Так началось наше счастье. Мы старательно оберегали его, прятали от окружающих — на работе так никто ничего и не узнал. Не узнали и дома, и сейчас не знают. Чувствуют, конечно, что в моей жизни что-то происходит, но понять ничего не могут, а прямо не спрашивают. Чудаки! Спросили бы, я бы врать не стала, а самой начинать такой разговор…

Оттенок таинственности заставлял нас только сильнее тянуться друг к другу, проклинать каждый день и каждый вечер, когда мы не могли быть вместе: мои семейные обязанности и моя учеба отнимали у меня гораздо больше времени, чем мне того хотелось… А нам было так хорошо вдвоем, и никого больше не нужно.

Впрочем, это время было для нас не простым не только потому, что иногда приходилось насильственно отрываться друг от друга. Мы не сразу притерлись друг к другу, хотя я шла навстречу любви с улыбкой, так воспитала меня бабушка. Характеры, опыт — все было разное. Мне иногда начинало казаться, что я слишком ему подчиняюсь, теряю с таким трудом завоеванную дома независимость, что этот мудрый человек, пусть необыкновенно мне близкий, занял место родителей, а я, словно маленькая девочка… Ну и выкидывала коленце, ставившее его в тупик, заставлявшее нервничать, да еще как, приводившее в отчаяние. А то он принимался ни с того ни с сего ревновать меня — не к мужчинам, к подругам, не могла же я совсем от них отвернуться, тем более, что им я тоже не решалась пока сказать, — и тогда он пускался в чудачества, в безумства, вызывавшие, естественно, ответную реакцию…
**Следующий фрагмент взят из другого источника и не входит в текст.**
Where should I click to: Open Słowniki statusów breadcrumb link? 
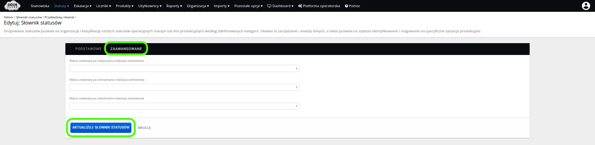point(29,17)
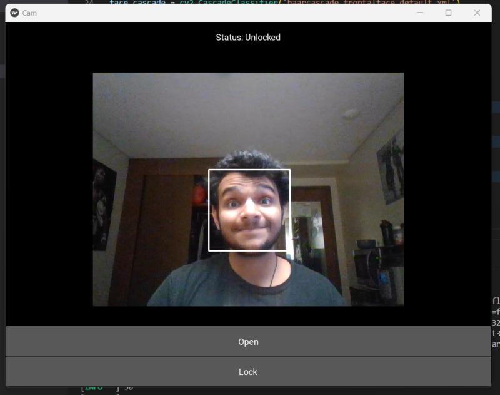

Был период, когда его стали одолевать сомнения. Вернувшись однажды из командировки, он заявил, что все обдумал, что нам следует расстаться, и чем скорее, тем лучше, что он не имеет права калечить мою судьбу, что мне нужна нормальная семья, что я слишком еще молода и сама не понимаю, что делаю, а он должен быть умнее — ведь если с ним что случится, я останусь одна-одинешенька в целом мире… Упорно, с каким-то безнадежным отчаянием отклонял он все мои возражения, даже слезы не могли убедить его, и только в один поздний вечер, почти ночью, когда я, задержавшись в библиотеке, обнаружила его, окоченевшего и несчастного, в аллейке, прилегающей к нашему дому, знаете, там, за сиреневыми кустами, он сдался.

Мне странно было видеть его страдающим из-за меня. Странно — и радостно. Эти трудные недели и это примирение еще больше сблизили нас, если это только было возможно. Тогда-то мы и решили пожениться.

Вы, конечно, спросите меня, к чему мы так долго прятали наше чувство. Отвечу, как могу. Вначале я сама не была ни в чем до конца уверена и не хотела торопиться с выводами. Мысли и ощущения, лежащие на поверхности, цепко держали меня: что подумают, что станут говорить, не попытаются ли раздуть какую-нибудь дурацкую историю, способную повредить и ему и мне… Кроме того, как раз в это время один подобный случай обсуждался в нашей семье, и весьма недвусмысленные высказывания родителей не только укрепили меня в моих сомнениях, но и дали отчетливо понять, что на их сочувствие мне рассчитывать никак не следует.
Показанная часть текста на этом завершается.